**WHAT YOU WILL DO:** Give back the records in full, with every line exactly as it was.

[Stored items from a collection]
- Opening Delimiter -

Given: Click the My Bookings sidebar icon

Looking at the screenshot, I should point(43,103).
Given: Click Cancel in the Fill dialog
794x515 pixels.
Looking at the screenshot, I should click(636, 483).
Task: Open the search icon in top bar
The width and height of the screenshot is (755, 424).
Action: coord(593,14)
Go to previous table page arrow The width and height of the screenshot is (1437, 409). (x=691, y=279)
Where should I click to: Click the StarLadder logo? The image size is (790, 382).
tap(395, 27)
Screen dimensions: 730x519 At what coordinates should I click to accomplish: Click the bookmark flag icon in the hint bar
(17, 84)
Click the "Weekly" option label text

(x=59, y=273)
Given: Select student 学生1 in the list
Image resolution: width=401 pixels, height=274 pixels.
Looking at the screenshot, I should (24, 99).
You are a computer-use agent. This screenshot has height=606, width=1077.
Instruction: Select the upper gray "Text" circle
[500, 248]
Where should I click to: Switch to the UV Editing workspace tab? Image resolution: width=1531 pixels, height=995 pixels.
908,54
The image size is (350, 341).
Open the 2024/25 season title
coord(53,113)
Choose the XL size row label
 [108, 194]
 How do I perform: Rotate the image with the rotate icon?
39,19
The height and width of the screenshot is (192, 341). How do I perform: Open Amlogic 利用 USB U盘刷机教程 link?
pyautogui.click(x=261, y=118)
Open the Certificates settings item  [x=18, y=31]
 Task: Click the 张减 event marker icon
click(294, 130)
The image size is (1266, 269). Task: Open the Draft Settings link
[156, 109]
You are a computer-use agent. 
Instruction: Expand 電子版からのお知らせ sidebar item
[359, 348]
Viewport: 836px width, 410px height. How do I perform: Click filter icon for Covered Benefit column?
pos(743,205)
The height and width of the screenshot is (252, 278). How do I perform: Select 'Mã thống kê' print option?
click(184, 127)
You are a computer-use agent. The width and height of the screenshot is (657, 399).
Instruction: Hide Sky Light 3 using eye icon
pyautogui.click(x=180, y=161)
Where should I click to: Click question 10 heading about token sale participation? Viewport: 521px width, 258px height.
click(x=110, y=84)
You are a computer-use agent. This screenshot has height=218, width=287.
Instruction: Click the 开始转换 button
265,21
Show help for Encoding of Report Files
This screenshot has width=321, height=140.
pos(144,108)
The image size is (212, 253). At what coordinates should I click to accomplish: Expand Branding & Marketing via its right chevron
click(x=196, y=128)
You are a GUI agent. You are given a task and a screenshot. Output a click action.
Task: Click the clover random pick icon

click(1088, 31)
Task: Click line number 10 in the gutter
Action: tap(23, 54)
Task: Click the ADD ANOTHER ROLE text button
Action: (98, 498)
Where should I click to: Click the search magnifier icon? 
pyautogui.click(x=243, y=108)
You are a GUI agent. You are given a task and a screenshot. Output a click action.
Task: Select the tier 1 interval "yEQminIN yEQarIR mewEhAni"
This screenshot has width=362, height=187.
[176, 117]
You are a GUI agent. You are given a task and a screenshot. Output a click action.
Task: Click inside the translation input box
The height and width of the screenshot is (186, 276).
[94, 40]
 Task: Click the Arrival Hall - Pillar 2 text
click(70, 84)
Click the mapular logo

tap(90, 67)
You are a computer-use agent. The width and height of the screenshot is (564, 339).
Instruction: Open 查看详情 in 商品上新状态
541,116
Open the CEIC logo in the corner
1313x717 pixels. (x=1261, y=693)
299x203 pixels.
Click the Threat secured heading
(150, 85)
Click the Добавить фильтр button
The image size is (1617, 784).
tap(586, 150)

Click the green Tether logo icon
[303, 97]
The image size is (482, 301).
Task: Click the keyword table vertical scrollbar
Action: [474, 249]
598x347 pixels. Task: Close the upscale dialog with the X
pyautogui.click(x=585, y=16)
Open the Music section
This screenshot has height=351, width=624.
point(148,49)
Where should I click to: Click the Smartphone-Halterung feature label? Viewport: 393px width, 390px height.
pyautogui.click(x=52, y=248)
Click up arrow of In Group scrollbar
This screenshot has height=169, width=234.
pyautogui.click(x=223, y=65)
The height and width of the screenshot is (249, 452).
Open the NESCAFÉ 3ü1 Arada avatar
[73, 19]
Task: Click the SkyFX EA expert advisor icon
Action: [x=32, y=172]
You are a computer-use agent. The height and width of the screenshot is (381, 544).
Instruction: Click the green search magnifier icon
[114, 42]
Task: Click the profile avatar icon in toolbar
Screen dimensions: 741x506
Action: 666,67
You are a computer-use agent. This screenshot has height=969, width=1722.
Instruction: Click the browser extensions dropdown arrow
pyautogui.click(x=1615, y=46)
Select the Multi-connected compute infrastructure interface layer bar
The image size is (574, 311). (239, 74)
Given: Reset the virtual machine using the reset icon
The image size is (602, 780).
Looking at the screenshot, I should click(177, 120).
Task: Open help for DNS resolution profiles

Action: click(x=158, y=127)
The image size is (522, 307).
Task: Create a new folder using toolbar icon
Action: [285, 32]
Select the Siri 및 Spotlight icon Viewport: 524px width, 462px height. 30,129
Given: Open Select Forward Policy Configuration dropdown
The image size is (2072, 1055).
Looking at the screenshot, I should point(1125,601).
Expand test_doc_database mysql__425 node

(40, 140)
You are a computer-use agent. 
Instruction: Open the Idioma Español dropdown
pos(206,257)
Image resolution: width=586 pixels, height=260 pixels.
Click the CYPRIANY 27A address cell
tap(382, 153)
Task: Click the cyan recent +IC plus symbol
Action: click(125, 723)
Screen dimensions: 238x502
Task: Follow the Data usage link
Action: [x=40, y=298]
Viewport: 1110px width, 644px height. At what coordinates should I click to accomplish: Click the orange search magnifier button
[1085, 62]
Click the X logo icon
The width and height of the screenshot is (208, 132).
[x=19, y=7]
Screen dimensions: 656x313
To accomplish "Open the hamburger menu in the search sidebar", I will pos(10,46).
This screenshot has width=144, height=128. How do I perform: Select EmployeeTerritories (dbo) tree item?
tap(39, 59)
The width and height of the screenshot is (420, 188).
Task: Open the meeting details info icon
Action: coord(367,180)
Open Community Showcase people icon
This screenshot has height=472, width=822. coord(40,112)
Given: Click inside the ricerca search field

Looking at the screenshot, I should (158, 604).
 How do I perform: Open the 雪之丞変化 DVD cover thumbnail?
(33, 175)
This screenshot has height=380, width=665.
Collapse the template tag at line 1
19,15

- Closing Delimiter -

**FINAL ANSWER:**
Given: Click the My Bookings sidebar icon

Looking at the screenshot, I should point(43,103).
Given: Click Cancel in the Fill dialog
794x515 pixels.
Looking at the screenshot, I should click(636, 483).
Task: Open the search icon in top bar
The width and height of the screenshot is (755, 424).
Action: coord(593,14)
Go to previous table page arrow The width and height of the screenshot is (1437, 409). (x=691, y=279)
Where should I click to: Click the StarLadder logo? The image size is (790, 382).
tap(395, 27)
Screen dimensions: 730x519 At what coordinates should I click to accomplish: Click the bookmark flag icon in the hint bar
(17, 84)
Click the "Weekly" option label text

(x=59, y=273)
Given: Select student 学生1 in the list
Image resolution: width=401 pixels, height=274 pixels.
Looking at the screenshot, I should (24, 99).
You are a computer-use agent. This screenshot has height=606, width=1077.
Instruction: Select the upper gray "Text" circle
[500, 248]
Where should I click to: Switch to the UV Editing workspace tab? Image resolution: width=1531 pixels, height=995 pixels.
908,54
The image size is (350, 341).
Open the 2024/25 season title
coord(53,113)
Choose the XL size row label
 [108, 194]
 How do I perform: Rotate the image with the rotate icon?
39,19
The height and width of the screenshot is (192, 341). How do I perform: Open Amlogic 利用 USB U盘刷机教程 link?
pyautogui.click(x=261, y=118)
Open the Certificates settings item  [x=18, y=31]
 Task: Click the 张减 event marker icon
click(294, 130)
The image size is (1266, 269). Task: Open the Draft Settings link
[156, 109]
You are a computer-use agent. 
Instruction: Expand 電子版からのお知らせ sidebar item
[359, 348]
Viewport: 836px width, 410px height. How do I perform: Click filter icon for Covered Benefit column?
pos(743,205)
The height and width of the screenshot is (252, 278). How do I perform: Select 'Mã thống kê' print option?
click(184, 127)
You are a computer-use agent. The width and height of the screenshot is (657, 399).
Instruction: Hide Sky Light 3 using eye icon
pyautogui.click(x=180, y=161)
Where should I click to: Click question 10 heading about token sale participation? Viewport: 521px width, 258px height.
click(x=110, y=84)
You are a computer-use agent. This screenshot has height=218, width=287.
Instruction: Click the 开始转换 button
265,21
Show help for Encoding of Report Files
This screenshot has width=321, height=140.
pos(144,108)
The image size is (212, 253). At what coordinates should I click to accomplish: Expand Branding & Marketing via its right chevron
click(x=196, y=128)
You are a GUI agent. You are given a task and a screenshot. Output a click action.
Task: Click the clover random pick icon

click(1088, 31)
Task: Click line number 10 in the gutter
Action: tap(23, 54)
Task: Click the ADD ANOTHER ROLE text button
Action: (98, 498)
Where should I click to: Click the search magnifier icon? 
pyautogui.click(x=243, y=108)
You are a GUI agent. You are given a task and a screenshot. Output a click action.
Task: Select the tier 1 interval "yEQminIN yEQarIR mewEhAni"
This screenshot has width=362, height=187.
[176, 117]
You are a GUI agent. You are given a task and a screenshot. Output a click action.
Task: Click inside the translation input box
The height and width of the screenshot is (186, 276).
[94, 40]
 Task: Click the Arrival Hall - Pillar 2 text
click(70, 84)
Click the mapular logo

tap(90, 67)
You are a computer-use agent. The width and height of the screenshot is (564, 339).
Instruction: Open 查看详情 in 商品上新状态
541,116
Open the CEIC logo in the corner
1313x717 pixels. (x=1261, y=693)
299x203 pixels.
Click the Threat secured heading
(150, 85)
Click the Добавить фильтр button
The image size is (1617, 784).
tap(586, 150)

Click the green Tether logo icon
[303, 97]
The image size is (482, 301).
Task: Click the keyword table vertical scrollbar
Action: [474, 249]
598x347 pixels. Task: Close the upscale dialog with the X
pyautogui.click(x=585, y=16)
Open the Music section
This screenshot has height=351, width=624.
point(148,49)
Where should I click to: Click the Smartphone-Halterung feature label? Viewport: 393px width, 390px height.
pyautogui.click(x=52, y=248)
Click up arrow of In Group scrollbar
This screenshot has height=169, width=234.
pyautogui.click(x=223, y=65)
The height and width of the screenshot is (249, 452).
Open the NESCAFÉ 3ü1 Arada avatar
[73, 19]
Task: Click the SkyFX EA expert advisor icon
Action: [x=32, y=172]
You are a computer-use agent. The height and width of the screenshot is (381, 544).
Instruction: Click the green search magnifier icon
[114, 42]
Task: Click the profile avatar icon in toolbar
Screen dimensions: 741x506
Action: 666,67
You are a computer-use agent. This screenshot has height=969, width=1722.
Instruction: Click the browser extensions dropdown arrow
pyautogui.click(x=1615, y=46)
Select the Multi-connected compute infrastructure interface layer bar
The image size is (574, 311). (239, 74)
Given: Reset the virtual machine using the reset icon
The image size is (602, 780).
Looking at the screenshot, I should click(177, 120).
Task: Open help for DNS resolution profiles

Action: click(x=158, y=127)
The image size is (522, 307).
Task: Create a new folder using toolbar icon
Action: [285, 32]
Select the Siri 및 Spotlight icon Viewport: 524px width, 462px height. 30,129
Given: Open Select Forward Policy Configuration dropdown
The image size is (2072, 1055).
Looking at the screenshot, I should point(1125,601).
Expand test_doc_database mysql__425 node

(40, 140)
You are a computer-use agent. 
Instruction: Open the Idioma Español dropdown
pos(206,257)
Image resolution: width=586 pixels, height=260 pixels.
Click the CYPRIANY 27A address cell
tap(382, 153)
Task: Click the cyan recent +IC plus symbol
Action: click(125, 723)
Screen dimensions: 238x502
Task: Follow the Data usage link
Action: [x=40, y=298]
Viewport: 1110px width, 644px height. At what coordinates should I click to accomplish: Click the orange search magnifier button
[1085, 62]
Click the X logo icon
The width and height of the screenshot is (208, 132).
[x=19, y=7]
Screen dimensions: 656x313
To accomplish "Open the hamburger menu in the search sidebar", I will pos(10,46).
This screenshot has width=144, height=128. How do I perform: Select EmployeeTerritories (dbo) tree item?
tap(39, 59)
The width and height of the screenshot is (420, 188).
Task: Open the meeting details info icon
Action: coord(367,180)
Open Community Showcase people icon
This screenshot has height=472, width=822. coord(40,112)
Given: Click inside the ricerca search field

Looking at the screenshot, I should (158, 604).
 How do I perform: Open the 雪之丞変化 DVD cover thumbnail?
(33, 175)
This screenshot has height=380, width=665.
Collapse the template tag at line 1
19,15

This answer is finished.